**** Material for this exercise ****
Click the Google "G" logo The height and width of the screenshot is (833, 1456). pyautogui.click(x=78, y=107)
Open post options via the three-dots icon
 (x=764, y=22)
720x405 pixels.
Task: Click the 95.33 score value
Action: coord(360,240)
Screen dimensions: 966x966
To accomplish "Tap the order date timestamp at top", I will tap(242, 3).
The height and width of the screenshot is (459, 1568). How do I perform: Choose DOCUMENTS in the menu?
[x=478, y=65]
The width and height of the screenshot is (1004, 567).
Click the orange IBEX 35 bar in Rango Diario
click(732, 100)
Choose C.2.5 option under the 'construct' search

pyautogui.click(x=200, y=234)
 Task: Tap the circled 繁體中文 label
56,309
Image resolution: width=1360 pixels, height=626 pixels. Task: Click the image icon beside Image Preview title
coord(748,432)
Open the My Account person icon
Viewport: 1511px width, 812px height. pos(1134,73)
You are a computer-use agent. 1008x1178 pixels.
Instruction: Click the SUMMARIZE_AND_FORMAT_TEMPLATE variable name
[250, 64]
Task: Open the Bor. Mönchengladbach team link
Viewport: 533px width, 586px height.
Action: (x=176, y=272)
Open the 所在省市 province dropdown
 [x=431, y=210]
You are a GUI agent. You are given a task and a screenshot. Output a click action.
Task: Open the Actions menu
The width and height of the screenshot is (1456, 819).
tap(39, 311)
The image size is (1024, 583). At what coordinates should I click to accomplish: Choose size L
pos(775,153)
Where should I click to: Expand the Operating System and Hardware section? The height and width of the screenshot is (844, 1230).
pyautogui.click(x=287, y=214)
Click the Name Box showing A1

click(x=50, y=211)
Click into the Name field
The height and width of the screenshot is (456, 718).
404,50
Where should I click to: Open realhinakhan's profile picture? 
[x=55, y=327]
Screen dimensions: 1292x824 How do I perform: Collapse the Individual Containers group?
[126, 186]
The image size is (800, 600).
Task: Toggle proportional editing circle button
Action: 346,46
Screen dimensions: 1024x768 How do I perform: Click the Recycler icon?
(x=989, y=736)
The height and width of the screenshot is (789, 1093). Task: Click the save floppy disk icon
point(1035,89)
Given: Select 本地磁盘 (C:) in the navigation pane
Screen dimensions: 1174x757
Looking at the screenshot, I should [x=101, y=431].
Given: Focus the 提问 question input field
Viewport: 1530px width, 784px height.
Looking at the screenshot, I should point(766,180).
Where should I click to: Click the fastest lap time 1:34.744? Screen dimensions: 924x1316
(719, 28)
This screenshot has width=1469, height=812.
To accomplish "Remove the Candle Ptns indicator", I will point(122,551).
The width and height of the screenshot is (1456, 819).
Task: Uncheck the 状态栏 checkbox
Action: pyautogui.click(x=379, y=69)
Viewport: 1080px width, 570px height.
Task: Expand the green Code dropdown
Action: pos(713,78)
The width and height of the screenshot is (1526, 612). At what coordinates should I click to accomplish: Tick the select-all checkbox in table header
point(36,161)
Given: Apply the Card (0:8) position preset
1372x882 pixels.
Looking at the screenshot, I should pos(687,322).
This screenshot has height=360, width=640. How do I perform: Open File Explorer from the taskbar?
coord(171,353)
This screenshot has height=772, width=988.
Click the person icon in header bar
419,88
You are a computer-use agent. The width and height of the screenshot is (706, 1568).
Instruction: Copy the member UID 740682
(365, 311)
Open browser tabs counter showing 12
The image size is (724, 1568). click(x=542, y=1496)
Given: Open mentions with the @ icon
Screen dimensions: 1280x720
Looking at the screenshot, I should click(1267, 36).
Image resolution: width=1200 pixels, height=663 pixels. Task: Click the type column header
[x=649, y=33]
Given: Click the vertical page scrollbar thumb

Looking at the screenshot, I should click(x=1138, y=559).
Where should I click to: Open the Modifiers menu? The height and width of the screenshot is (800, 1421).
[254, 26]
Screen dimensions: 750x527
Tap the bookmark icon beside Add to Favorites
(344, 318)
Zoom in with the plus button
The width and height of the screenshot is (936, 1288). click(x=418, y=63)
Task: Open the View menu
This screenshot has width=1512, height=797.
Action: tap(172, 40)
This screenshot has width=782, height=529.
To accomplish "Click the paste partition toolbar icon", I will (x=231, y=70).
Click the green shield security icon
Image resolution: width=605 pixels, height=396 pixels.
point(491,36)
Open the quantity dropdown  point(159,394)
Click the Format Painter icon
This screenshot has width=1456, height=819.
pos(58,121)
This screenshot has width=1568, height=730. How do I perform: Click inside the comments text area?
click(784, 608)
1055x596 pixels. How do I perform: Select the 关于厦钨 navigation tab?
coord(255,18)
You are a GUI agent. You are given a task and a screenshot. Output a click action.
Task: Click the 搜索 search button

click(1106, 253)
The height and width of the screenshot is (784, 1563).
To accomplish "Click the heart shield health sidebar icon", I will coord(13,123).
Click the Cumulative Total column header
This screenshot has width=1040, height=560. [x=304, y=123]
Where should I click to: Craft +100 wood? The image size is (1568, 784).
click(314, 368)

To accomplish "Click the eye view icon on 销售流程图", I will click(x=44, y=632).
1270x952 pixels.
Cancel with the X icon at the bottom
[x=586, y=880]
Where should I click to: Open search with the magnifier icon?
****
- Written exercise
Rewrite all the entries above, replacing each "How do I perform:" with "How can I do this:" and changing nothing else.

- Solution
Click the Google "G" logo The height and width of the screenshot is (833, 1456). pyautogui.click(x=78, y=107)
Open post options via the three-dots icon
 (x=764, y=22)
720x405 pixels.
Task: Click the 95.33 score value
Action: coord(360,240)
Screen dimensions: 966x966
To accomplish "Tap the order date timestamp at top", I will tap(242, 3).
The height and width of the screenshot is (459, 1568). How can I do this: Choose DOCUMENTS in the menu?
[x=478, y=65]
The width and height of the screenshot is (1004, 567).
Click the orange IBEX 35 bar in Rango Diario
click(732, 100)
Choose C.2.5 option under the 'construct' search

pyautogui.click(x=200, y=234)
 Task: Tap the circled 繁體中文 label
56,309
Image resolution: width=1360 pixels, height=626 pixels. Task: Click the image icon beside Image Preview title
coord(748,432)
Open the My Account person icon
Viewport: 1511px width, 812px height. pos(1134,73)
You are a computer-use agent. 1008x1178 pixels.
Instruction: Click the SUMMARIZE_AND_FORMAT_TEMPLATE variable name
[250, 64]
Task: Open the Bor. Mönchengladbach team link
Viewport: 533px width, 586px height.
Action: (x=176, y=272)
Open the 所在省市 province dropdown
 [x=431, y=210]
You are a GUI agent. You are given a task and a screenshot. Output a click action.
Task: Open the Actions menu
The width and height of the screenshot is (1456, 819).
tap(39, 311)
The image size is (1024, 583). At what coordinates should I click to accomplish: Choose size L
pos(775,153)
Where should I click to: Expand the Operating System and Hardware section? The height and width of the screenshot is (844, 1230).
pyautogui.click(x=287, y=214)
Click the Name Box showing A1

click(x=50, y=211)
Click into the Name field
The height and width of the screenshot is (456, 718).
404,50
Where should I click to: Open realhinakhan's profile picture? 
[x=55, y=327]
Screen dimensions: 1292x824 How can I do this: Collapse the Individual Containers group?
[126, 186]
The image size is (800, 600).
Task: Toggle proportional editing circle button
Action: 346,46
Screen dimensions: 1024x768 How can I do this: Click the Recycler icon?
(x=989, y=736)
The height and width of the screenshot is (789, 1093). Task: Click the save floppy disk icon
point(1035,89)
Given: Select 本地磁盘 (C:) in the navigation pane
Screen dimensions: 1174x757
Looking at the screenshot, I should [x=101, y=431].
Given: Focus the 提问 question input field
Viewport: 1530px width, 784px height.
Looking at the screenshot, I should point(766,180).
Where should I click to: Click the fastest lap time 1:34.744? Screen dimensions: 924x1316
(719, 28)
This screenshot has width=1469, height=812.
To accomplish "Remove the Candle Ptns indicator", I will point(122,551).
The width and height of the screenshot is (1456, 819).
Task: Uncheck the 状态栏 checkbox
Action: pyautogui.click(x=379, y=69)
Viewport: 1080px width, 570px height.
Task: Expand the green Code dropdown
Action: pos(713,78)
The width and height of the screenshot is (1526, 612). At what coordinates should I click to accomplish: Tick the select-all checkbox in table header
point(36,161)
Given: Apply the Card (0:8) position preset
1372x882 pixels.
Looking at the screenshot, I should pos(687,322).
This screenshot has height=360, width=640. How can I do this: Open File Explorer from the taskbar?
coord(171,353)
This screenshot has height=772, width=988.
Click the person icon in header bar
419,88
You are a computer-use agent. The width and height of the screenshot is (706, 1568).
Instruction: Copy the member UID 740682
(365, 311)
Open browser tabs counter showing 12
The image size is (724, 1568). click(x=542, y=1496)
Given: Open mentions with the @ icon
Screen dimensions: 1280x720
Looking at the screenshot, I should click(1267, 36).
Image resolution: width=1200 pixels, height=663 pixels. Task: Click the type column header
[x=649, y=33]
Given: Click the vertical page scrollbar thumb

Looking at the screenshot, I should click(x=1138, y=559).
Where should I click to: Open the Modifiers menu? The height and width of the screenshot is (800, 1421).
[254, 26]
Screen dimensions: 750x527
Tap the bookmark icon beside Add to Favorites
(344, 318)
Zoom in with the plus button
The width and height of the screenshot is (936, 1288). click(x=418, y=63)
Task: Open the View menu
This screenshot has width=1512, height=797.
Action: tap(172, 40)
This screenshot has width=782, height=529.
To accomplish "Click the paste partition toolbar icon", I will (x=231, y=70).
Click the green shield security icon
Image resolution: width=605 pixels, height=396 pixels.
point(491,36)
Open the quantity dropdown  point(159,394)
Click the Format Painter icon
This screenshot has width=1456, height=819.
pos(58,121)
This screenshot has width=1568, height=730. How can I do this: Click inside the comments text area?
click(784, 608)
1055x596 pixels. How can I do this: Select the 关于厦钨 navigation tab?
coord(255,18)
You are a GUI agent. You are given a task and a screenshot. Output a click action.
Task: Click the 搜索 search button

click(1106, 253)
The height and width of the screenshot is (784, 1563).
To accomplish "Click the heart shield health sidebar icon", I will coord(13,123).
Click the Cumulative Total column header
This screenshot has width=1040, height=560. [x=304, y=123]
Where should I click to: Craft +100 wood? The image size is (1568, 784).
click(314, 368)

To accomplish "Click the eye view icon on 销售流程图", I will click(x=44, y=632).
1270x952 pixels.
Cancel with the X icon at the bottom
[x=586, y=880]
Where should I click to: Open search with the magnifier icon?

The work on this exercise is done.